**Record excerpts**
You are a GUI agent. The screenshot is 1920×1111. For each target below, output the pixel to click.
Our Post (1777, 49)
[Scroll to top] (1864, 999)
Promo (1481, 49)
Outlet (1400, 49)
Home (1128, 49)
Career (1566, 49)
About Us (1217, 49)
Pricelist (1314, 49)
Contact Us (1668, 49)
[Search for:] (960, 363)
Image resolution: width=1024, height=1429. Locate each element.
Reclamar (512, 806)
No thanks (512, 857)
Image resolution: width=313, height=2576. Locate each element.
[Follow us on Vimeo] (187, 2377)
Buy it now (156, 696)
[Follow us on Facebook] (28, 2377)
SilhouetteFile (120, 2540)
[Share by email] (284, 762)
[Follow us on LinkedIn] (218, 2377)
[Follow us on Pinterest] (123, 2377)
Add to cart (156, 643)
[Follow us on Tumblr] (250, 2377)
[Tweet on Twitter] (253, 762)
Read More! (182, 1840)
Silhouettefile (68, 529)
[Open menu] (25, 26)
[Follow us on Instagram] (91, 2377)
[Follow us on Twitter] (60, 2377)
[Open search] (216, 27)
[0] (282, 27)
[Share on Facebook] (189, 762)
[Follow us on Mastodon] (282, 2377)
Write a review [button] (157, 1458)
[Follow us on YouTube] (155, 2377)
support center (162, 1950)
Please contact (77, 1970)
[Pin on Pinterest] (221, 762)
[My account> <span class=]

**Exercise prompt**
Each line of the material above must be reproduced exactly.

**Output for this exercise**
You are a GUI agent. The screenshot is 1920×1111. For each target below, output the pixel to click.
Our Post (1777, 49)
[Scroll to top] (1864, 999)
Promo (1481, 49)
Outlet (1400, 49)
Home (1128, 49)
Career (1566, 49)
About Us (1217, 49)
Pricelist (1314, 49)
Contact Us (1668, 49)
[Search for:] (960, 363)
Image resolution: width=1024, height=1429. Locate each element.
Reclamar (512, 806)
No thanks (512, 857)
Image resolution: width=313, height=2576. Locate each element.
[Follow us on Vimeo] (187, 2377)
Buy it now (156, 696)
[Follow us on Facebook] (28, 2377)
SilhouetteFile (120, 2540)
[Share by email] (284, 762)
[Follow us on LinkedIn] (218, 2377)
[Follow us on Pinterest] (123, 2377)
Add to cart (156, 643)
[Follow us on Tumblr] (250, 2377)
[Tweet on Twitter] (253, 762)
Read More! (182, 1840)
Silhouettefile (68, 529)
[Open menu] (25, 26)
[Follow us on Instagram] (91, 2377)
[Follow us on Twitter] (60, 2377)
[Open search] (216, 27)
[0] (282, 27)
[Share on Facebook] (189, 762)
[Follow us on Mastodon] (282, 2377)
Write a review [button] (157, 1458)
[Follow us on YouTube] (155, 2377)
support center (162, 1950)
Please contact (77, 1970)
[Pin on Pinterest] (221, 762)
[My account> <span class=]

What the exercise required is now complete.